The task> Return each of the lines below verbatim, omitting the pictures from your answer.

[Target position records]
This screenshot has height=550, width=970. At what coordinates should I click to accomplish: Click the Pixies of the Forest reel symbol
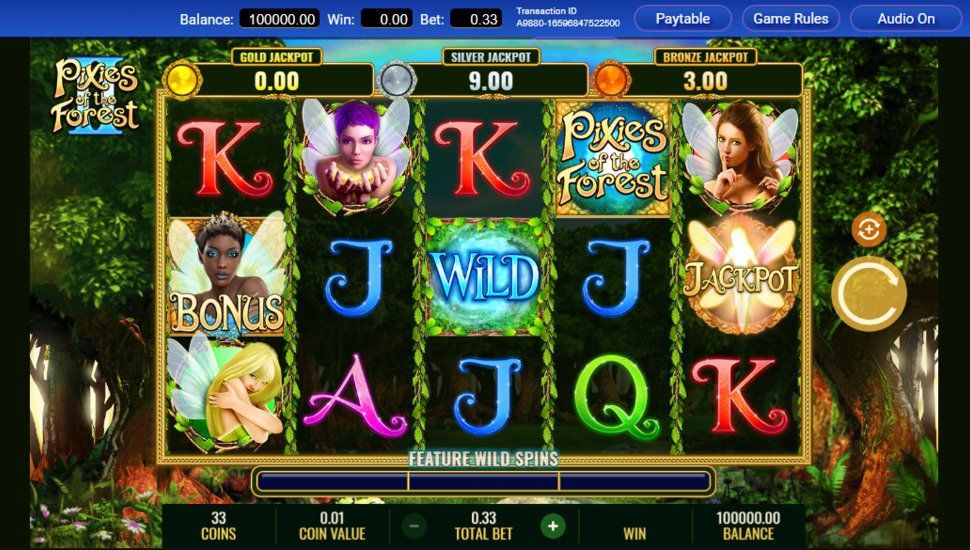pos(612,158)
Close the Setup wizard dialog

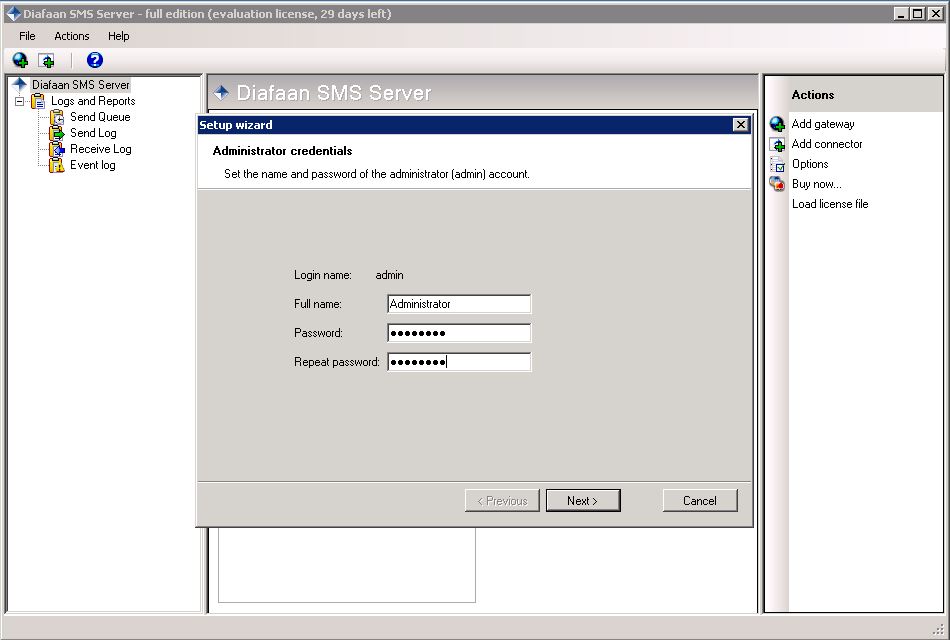pyautogui.click(x=740, y=124)
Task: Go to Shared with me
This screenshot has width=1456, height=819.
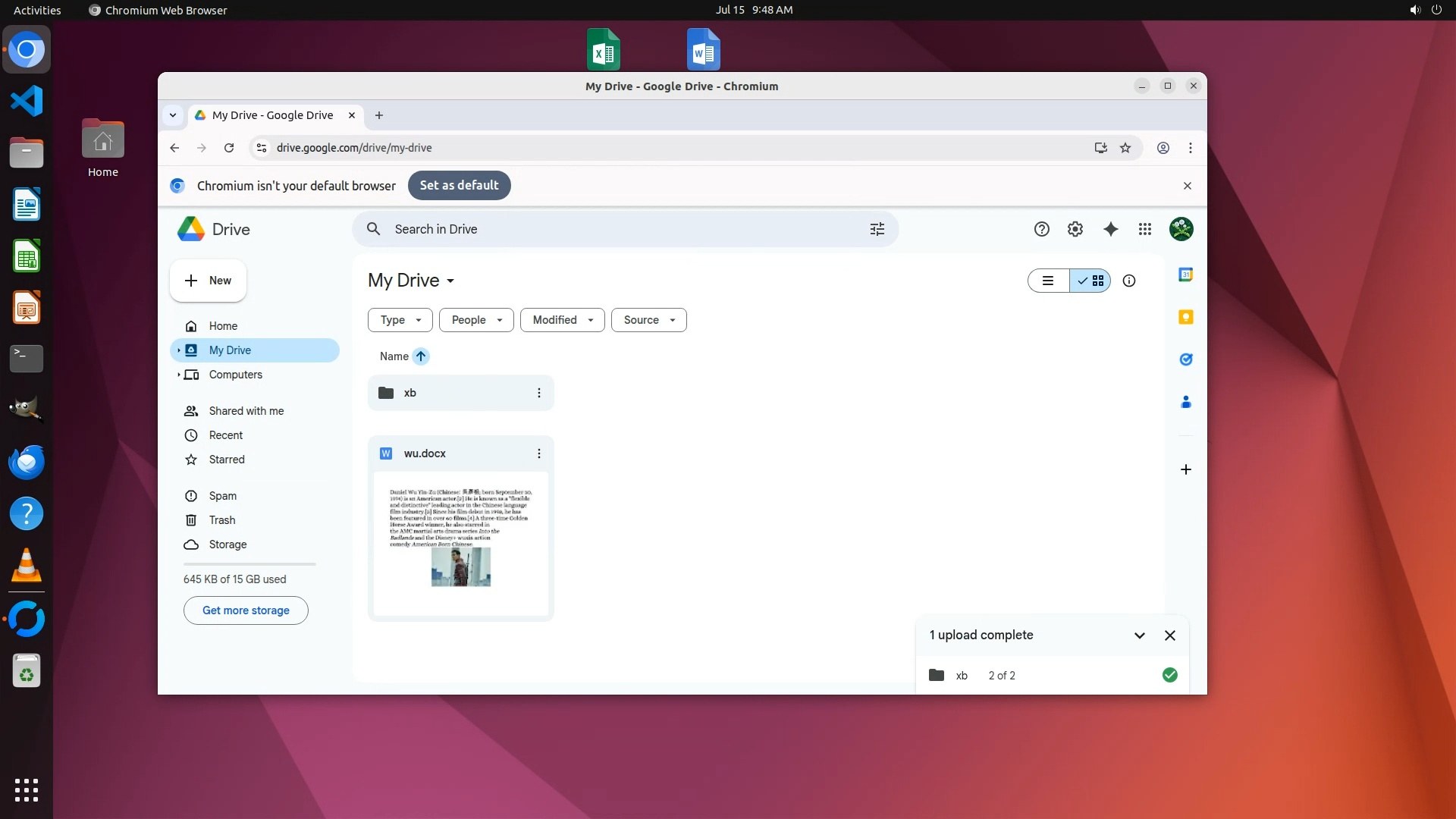Action: [246, 411]
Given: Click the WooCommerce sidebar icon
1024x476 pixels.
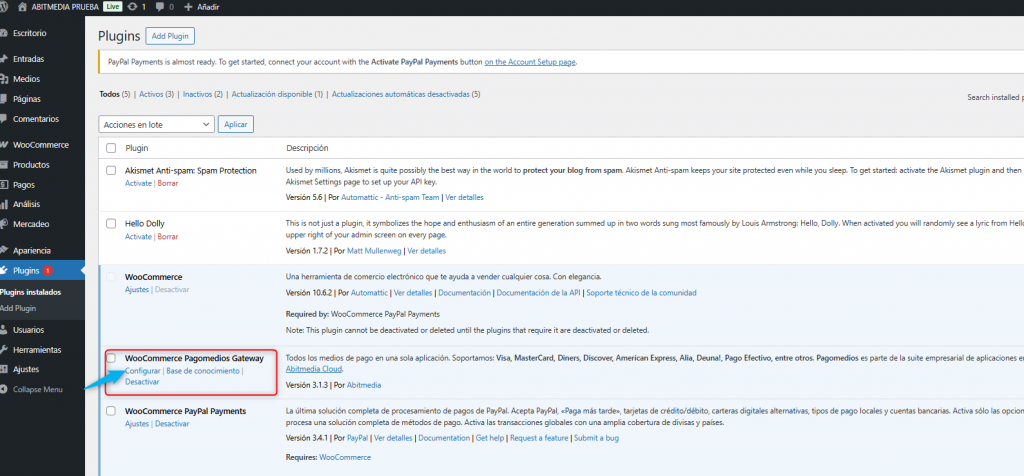Looking at the screenshot, I should pos(5,145).
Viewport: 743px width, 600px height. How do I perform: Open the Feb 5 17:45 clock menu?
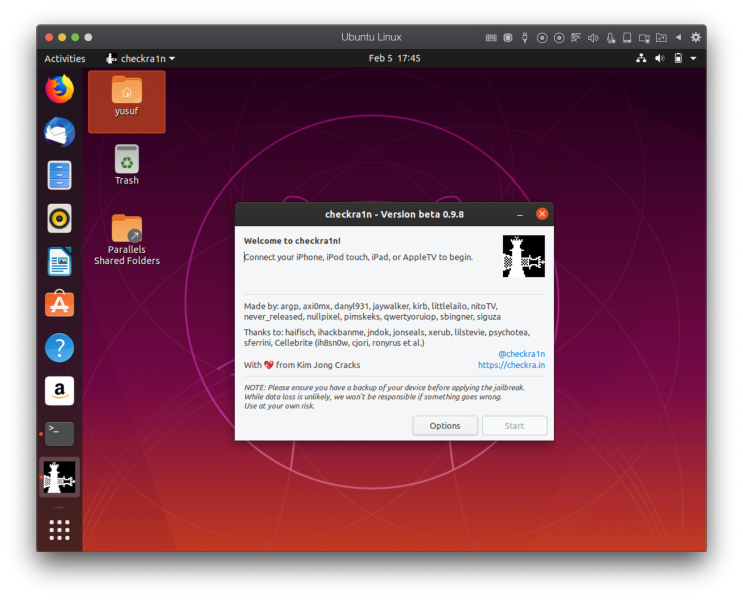coord(394,59)
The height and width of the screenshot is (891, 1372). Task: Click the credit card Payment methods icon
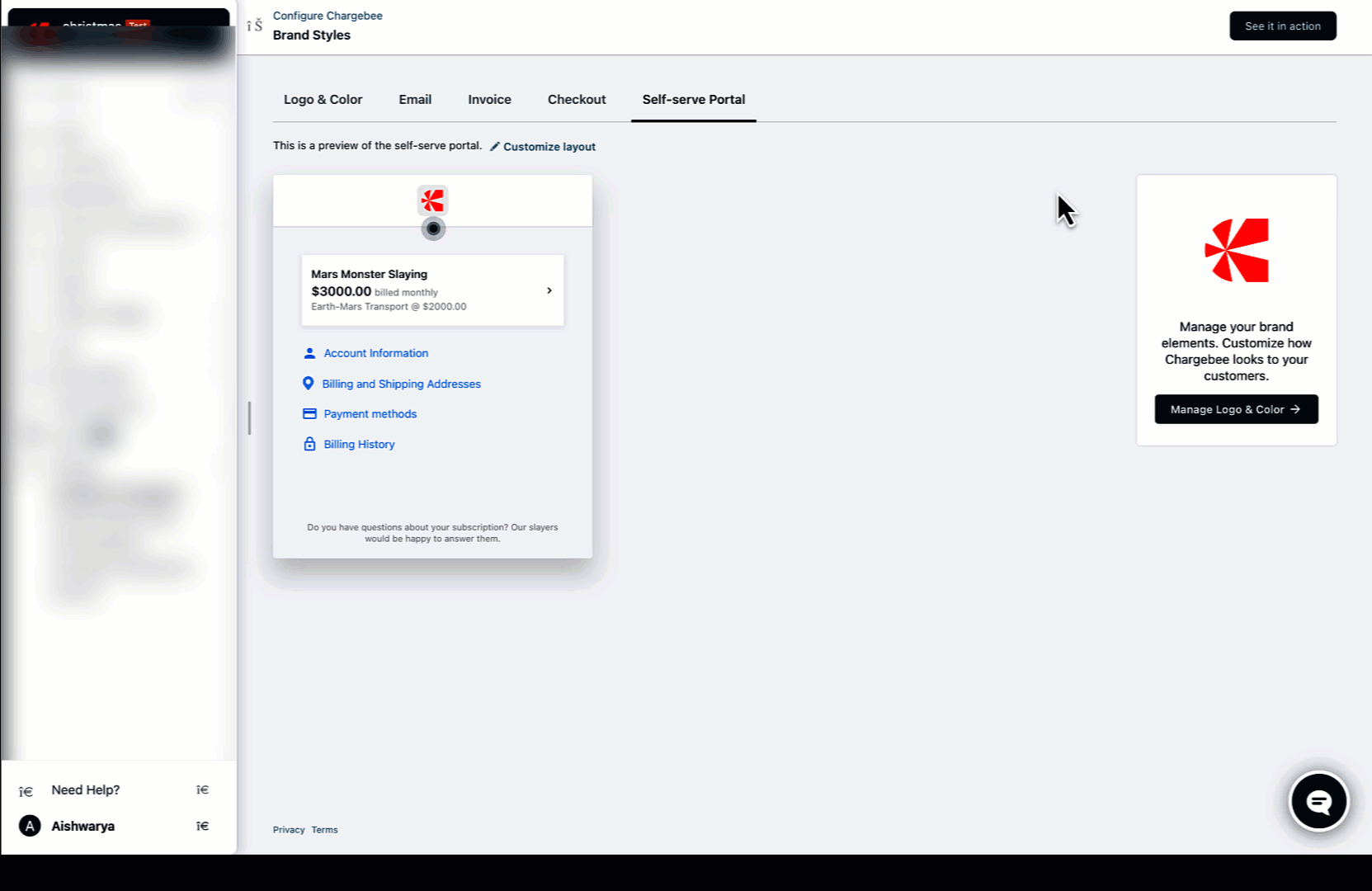pyautogui.click(x=309, y=414)
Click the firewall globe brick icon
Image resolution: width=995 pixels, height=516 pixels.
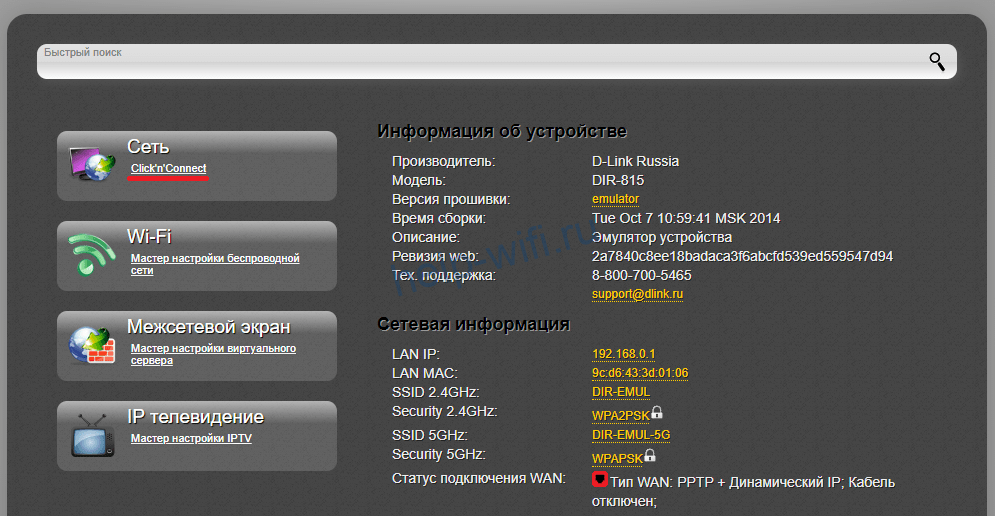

Exercise response>
This screenshot has height=550, width=970. At what coordinates should I click to accomplish: Click the Pixies of the Forest reel symbol
pos(612,158)
Close the Setup wizard dialog

pyautogui.click(x=740, y=124)
Task: Go to Shared with me
This screenshot has width=1456, height=819.
Action: [246, 411]
Given: Click the WooCommerce sidebar icon
1024x476 pixels.
Looking at the screenshot, I should pos(5,145).
Viewport: 743px width, 600px height. How do I perform: Open the Feb 5 17:45 clock menu?
coord(394,59)
The height and width of the screenshot is (891, 1372). Task: Click the credit card Payment methods icon
pyautogui.click(x=309, y=414)
Click the firewall globe brick icon
Image resolution: width=995 pixels, height=516 pixels.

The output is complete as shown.